# Halo Gourmet Juice Pre-sales - Sir Vape



## Sir Vape (19/12/14)

Halo is now available to pre-order at Sir Vape.

Expected delivery date is Monday and we will ship out to you Tuesday morning. Please note that there is a possibility that there could be a delay with customs and if that is the case we will ship out as soon as it arrives. We have had confirmation that there should be no issues but your never know.

We are proud to present:

Tribeca
Voodoo
Belgian Cocoa
Malibu
Midnight Apple

Available in 6, 12 & 18mg

Halo uses only the finest ingredients and is 100% alcohol free 

Price is R270 per 30ml bottle and stocks are limited.

Get it here:
http://www.sirvape.co.za/collections/halo-gourmet-e-liquid

Reactions: Like 2


----------



## Andre (19/12/14)

Done!

Reactions: Like 2 | Thanks 1


----------



## Rob Fisher (19/12/14)

Done!

Reactions: Like 2 | Thanks 1


----------



## Sir Vape (20/12/14)

Update.

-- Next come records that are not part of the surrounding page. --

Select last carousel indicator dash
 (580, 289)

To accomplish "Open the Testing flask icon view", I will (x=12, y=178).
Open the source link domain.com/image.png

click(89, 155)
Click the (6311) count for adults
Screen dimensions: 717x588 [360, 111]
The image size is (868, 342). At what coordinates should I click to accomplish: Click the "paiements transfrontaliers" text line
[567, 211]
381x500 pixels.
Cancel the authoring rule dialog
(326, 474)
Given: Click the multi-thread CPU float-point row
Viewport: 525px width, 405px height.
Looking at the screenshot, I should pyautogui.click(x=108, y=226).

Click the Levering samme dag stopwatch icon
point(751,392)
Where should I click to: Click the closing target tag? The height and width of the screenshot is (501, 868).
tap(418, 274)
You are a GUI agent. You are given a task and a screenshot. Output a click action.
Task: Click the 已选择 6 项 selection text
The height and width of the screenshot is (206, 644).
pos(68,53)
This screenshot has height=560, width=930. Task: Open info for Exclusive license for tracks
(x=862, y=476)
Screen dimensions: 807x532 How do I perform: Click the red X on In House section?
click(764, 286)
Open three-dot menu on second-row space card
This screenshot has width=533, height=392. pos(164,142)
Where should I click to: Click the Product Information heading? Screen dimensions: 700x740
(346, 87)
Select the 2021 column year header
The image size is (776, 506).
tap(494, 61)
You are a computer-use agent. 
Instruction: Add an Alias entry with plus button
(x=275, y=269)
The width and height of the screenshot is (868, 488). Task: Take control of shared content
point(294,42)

Juices will be here MONDAY so orders will def be going out late Monday or Tuesday morning. It's gonna be Halo Christmas for some folk. Can't wait to try these

Reactions: Like 3


----------



## BigGuy (20/12/14)

Yeah baby cant wait.


----------



## steve (21/12/14)

Awesome ... Done !

Reactions: Like 3


----------